#### PROBLEM:
Once you find the line with "The width and height of the screenshot is (819, 1456)." in the data that follows, repeat it and every line after it exactly, through the line with "Click the Vertical".

#### DATA PROVIDED:
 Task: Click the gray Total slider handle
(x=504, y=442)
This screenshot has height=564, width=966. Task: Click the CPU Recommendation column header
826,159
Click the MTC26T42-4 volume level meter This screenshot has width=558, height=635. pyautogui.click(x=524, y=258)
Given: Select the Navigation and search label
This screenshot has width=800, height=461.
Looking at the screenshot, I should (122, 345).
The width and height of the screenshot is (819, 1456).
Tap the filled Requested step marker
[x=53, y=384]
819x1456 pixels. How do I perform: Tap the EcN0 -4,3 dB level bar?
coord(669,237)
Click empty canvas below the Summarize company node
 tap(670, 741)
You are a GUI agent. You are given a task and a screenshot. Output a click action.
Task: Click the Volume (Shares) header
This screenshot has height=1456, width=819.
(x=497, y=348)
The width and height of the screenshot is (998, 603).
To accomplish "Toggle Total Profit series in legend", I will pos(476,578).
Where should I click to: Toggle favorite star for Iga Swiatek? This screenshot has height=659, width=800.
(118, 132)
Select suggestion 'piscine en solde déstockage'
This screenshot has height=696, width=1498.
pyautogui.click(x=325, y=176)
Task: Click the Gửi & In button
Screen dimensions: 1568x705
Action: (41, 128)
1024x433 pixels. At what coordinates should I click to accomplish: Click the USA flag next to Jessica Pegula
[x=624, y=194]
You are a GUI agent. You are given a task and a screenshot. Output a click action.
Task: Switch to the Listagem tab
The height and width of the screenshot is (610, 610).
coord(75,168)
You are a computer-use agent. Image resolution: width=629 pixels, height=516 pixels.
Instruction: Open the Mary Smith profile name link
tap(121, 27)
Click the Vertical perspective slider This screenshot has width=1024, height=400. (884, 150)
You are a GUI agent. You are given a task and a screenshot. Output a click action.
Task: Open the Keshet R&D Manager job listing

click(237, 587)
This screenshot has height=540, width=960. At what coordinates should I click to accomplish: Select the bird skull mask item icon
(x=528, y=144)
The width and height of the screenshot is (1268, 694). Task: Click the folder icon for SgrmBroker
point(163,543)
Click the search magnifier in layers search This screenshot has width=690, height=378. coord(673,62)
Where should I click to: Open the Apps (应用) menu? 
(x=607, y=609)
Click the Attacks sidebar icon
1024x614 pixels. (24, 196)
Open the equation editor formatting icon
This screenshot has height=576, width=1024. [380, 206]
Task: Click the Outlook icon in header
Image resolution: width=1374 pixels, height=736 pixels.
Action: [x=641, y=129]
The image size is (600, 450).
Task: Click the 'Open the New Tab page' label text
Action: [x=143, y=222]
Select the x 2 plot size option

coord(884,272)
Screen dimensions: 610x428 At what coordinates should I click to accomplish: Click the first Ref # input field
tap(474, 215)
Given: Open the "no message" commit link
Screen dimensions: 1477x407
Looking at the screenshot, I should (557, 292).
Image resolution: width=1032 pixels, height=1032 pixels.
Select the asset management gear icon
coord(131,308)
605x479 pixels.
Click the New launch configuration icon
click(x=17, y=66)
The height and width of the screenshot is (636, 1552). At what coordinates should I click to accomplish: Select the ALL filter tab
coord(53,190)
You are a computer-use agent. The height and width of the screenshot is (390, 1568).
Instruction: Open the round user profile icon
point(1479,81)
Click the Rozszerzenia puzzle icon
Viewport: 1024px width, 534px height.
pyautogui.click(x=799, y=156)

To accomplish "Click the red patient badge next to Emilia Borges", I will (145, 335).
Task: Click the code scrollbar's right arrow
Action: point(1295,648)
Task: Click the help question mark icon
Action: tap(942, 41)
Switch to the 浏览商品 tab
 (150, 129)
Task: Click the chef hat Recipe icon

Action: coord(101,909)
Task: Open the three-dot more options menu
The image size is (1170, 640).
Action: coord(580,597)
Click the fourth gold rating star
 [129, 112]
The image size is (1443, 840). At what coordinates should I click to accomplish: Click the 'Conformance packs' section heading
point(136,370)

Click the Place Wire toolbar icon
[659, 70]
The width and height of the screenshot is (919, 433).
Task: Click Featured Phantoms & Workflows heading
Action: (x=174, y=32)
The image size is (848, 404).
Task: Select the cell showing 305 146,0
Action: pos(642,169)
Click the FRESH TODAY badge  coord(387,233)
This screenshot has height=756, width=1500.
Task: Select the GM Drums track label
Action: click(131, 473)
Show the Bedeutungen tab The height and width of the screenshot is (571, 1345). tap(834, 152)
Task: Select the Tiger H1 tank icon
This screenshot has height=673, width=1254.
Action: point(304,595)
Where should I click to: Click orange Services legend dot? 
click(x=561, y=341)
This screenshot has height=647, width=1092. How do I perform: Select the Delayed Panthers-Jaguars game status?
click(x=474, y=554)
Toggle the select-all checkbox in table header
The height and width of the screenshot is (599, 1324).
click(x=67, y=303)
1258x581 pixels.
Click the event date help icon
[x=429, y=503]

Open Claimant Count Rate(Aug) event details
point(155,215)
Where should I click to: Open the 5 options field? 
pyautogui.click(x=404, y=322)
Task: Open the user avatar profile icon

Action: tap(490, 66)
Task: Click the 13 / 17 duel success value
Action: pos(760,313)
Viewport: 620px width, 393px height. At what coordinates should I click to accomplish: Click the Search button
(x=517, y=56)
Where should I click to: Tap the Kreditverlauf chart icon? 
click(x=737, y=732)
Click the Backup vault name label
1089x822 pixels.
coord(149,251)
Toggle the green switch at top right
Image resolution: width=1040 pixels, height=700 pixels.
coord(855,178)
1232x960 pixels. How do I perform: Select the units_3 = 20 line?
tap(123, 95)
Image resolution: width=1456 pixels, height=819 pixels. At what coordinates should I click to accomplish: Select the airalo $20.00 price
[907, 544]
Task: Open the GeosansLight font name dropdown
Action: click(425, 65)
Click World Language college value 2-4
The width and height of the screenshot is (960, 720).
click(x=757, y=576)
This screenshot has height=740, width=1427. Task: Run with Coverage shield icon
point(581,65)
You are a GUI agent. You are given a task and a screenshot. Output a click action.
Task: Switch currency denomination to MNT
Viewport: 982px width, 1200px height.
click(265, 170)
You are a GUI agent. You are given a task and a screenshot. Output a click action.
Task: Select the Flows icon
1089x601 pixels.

#### RESPONSE AREA:
The width and height of the screenshot is (819, 1456).
Tap the filled Requested step marker
[x=53, y=384]
819x1456 pixels. How do I perform: Tap the EcN0 -4,3 dB level bar?
coord(669,237)
Click empty canvas below the Summarize company node
 tap(670, 741)
You are a GUI agent. You are given a task and a screenshot. Output a click action.
Task: Click the Volume (Shares) header
This screenshot has height=1456, width=819.
(x=497, y=348)
The width and height of the screenshot is (998, 603).
To accomplish "Toggle Total Profit series in legend", I will pos(476,578).
Where should I click to: Toggle favorite star for Iga Swiatek? This screenshot has height=659, width=800.
(118, 132)
Select suggestion 'piscine en solde déstockage'
This screenshot has height=696, width=1498.
pyautogui.click(x=325, y=176)
Task: Click the Gửi & In button
Screen dimensions: 1568x705
Action: (41, 128)
1024x433 pixels. At what coordinates should I click to accomplish: Click the USA flag next to Jessica Pegula
[x=624, y=194]
You are a GUI agent. You are given a task and a screenshot. Output a click action.
Task: Switch to the Listagem tab
The height and width of the screenshot is (610, 610).
coord(75,168)
You are a computer-use agent. Image resolution: width=629 pixels, height=516 pixels.
Instruction: Open the Mary Smith profile name link
tap(121, 27)
Click the Vertical perspective slider This screenshot has width=1024, height=400. (884, 150)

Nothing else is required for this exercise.